Aria of Fatima (number 15 in the score, Act 3), according to Weber's note, was «Beendiget London d [en] 29 Marz 1826" ('Completed in London on 29 March 1826').
After Cavatina of Reiza (number 19 in the score, Act 3), the composer states, 'geendiget London d [en] 26 Marz 1826' ('Finished in London on 26 March 1826').
Rondo of Huon (number 20 in the score, Act 3) is accompanied by the record, 'Geendet London d [en] 24 Marz 1826. Nachts 11 Uhr. M. Weber' ('Finished in London on 24 March 1826 at 11 o'clock at night. M. Weber').
The choir, ballet and Huon's solo (number 21 in the score, Act 3) ends with a note, 'beendiget Dresden d [en] 25 Januar 1826. M. Weber' ('Completed in Dresden, on 25 January 25 1826. M. Weber').

Thus, the manuscript gives an accurate information about the place and time of composing musical numbers in the opera. Act 1 was written in Dresden and its environs (Cologne Gardens) from September 11 to November 11, 1825. Number 21 (in the manuscript score) in Act 3 was also composed in Dresden on January 25 in the next, 1826, year. Others numbers of this act were produced in London from 24 to 29 March of the same year. The overture was written last. Weber marked its completion, indicating the date and time (on 9 April 1826, in the morning, quarter to 12 o'clock). This record evidences that the overture was completed three days before the performence that took place on 12 April 1826. That means that the opera as a whole was finished. At the end Weber gave praise to the Lord.
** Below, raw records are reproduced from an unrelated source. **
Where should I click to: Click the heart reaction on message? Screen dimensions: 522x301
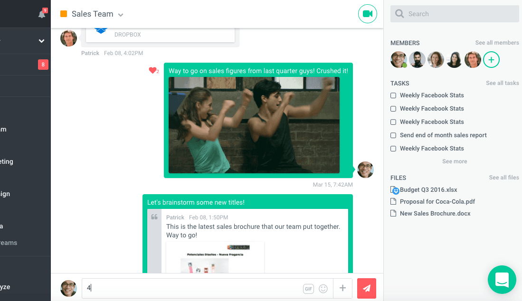tap(152, 71)
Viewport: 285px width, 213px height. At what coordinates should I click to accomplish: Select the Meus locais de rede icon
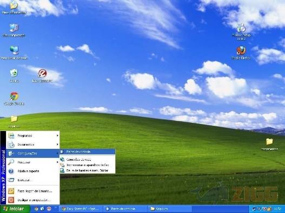14,53
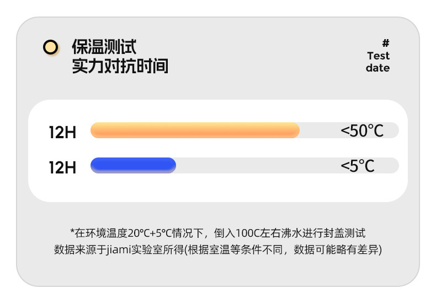Click the orange filled progress bar
This screenshot has width=436, height=299.
click(x=195, y=131)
The presented score was exhibited for general public in the Manuscripts Department as a valuable, noteworthy item immediately after it had entered the Imperial Public Library.
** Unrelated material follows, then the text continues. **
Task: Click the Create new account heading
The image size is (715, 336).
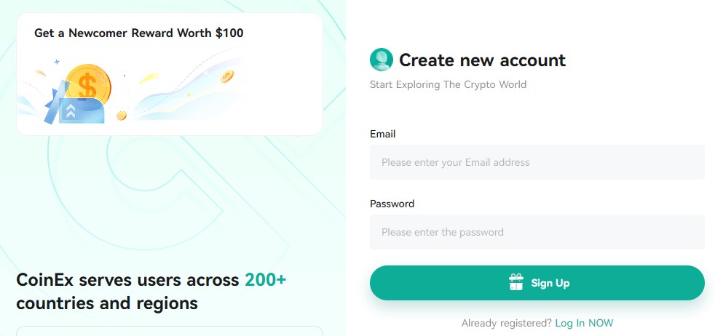Action: pyautogui.click(x=483, y=60)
Felix Mendelssohn-Bartholdy
Alexander II received as a gift another valuable music autograph - the «Festival Song» for chorus and piano by Felix Mendelssohn Bartholdy. The manuscript also came in the library together with the Hermitage collection in 1859. The history of the manuscript was traced by our reader Christophe Helmundt, a researcher of the Saxon Academy of Sciences in Leipzig. He found out that the choir was originally commissioned for Austrian Emperor Ferdinand II. The customer, wealthy music lover Anton Christanell wanted the «Festival Song» to be performed on a choral concert celebrating the birthday of the Emperor. The proceeds from the concert were intended to go to the poor people of the city of Schwaz, in which Christanell lived. But fate of the chorus have turned out differently.

Anton Christanell offered Mendelssohn to write a chorus with the words of Armenian Patriarch Hovhannes, said to Tsar Nicholas I during the ceremony of presentation him of a particle of the Holy Cross near Echmiadzin. These words reads, 'Let the victorious sign of the life-giving Cross continually protects you and your eminent descendants from enemies visible and invisible. Amen.'

Mendelssohn has slightly changed the sentence, replacing the words "your eminent descendants" with the phrase "your nearest and dearest". He forbade Christanell to publish the work. Therefore, even after the composer's death, none German publisher dared to publish it. And, since the words were addressed to Nicholas I, Christanell, under the pretence that the chorus was supposedly written in the Russian Emperor's honor, decided to ask him about its publication. As in the case of Haydn's opera, Alexei Lvov was invited as a mediator who introduced «Festival Song» to the Tsar, not to Nicholas I, who had died in 1855, but to his successor Alexander II, to whom the Armenian patriarch also addressed his words used in the text of the choir.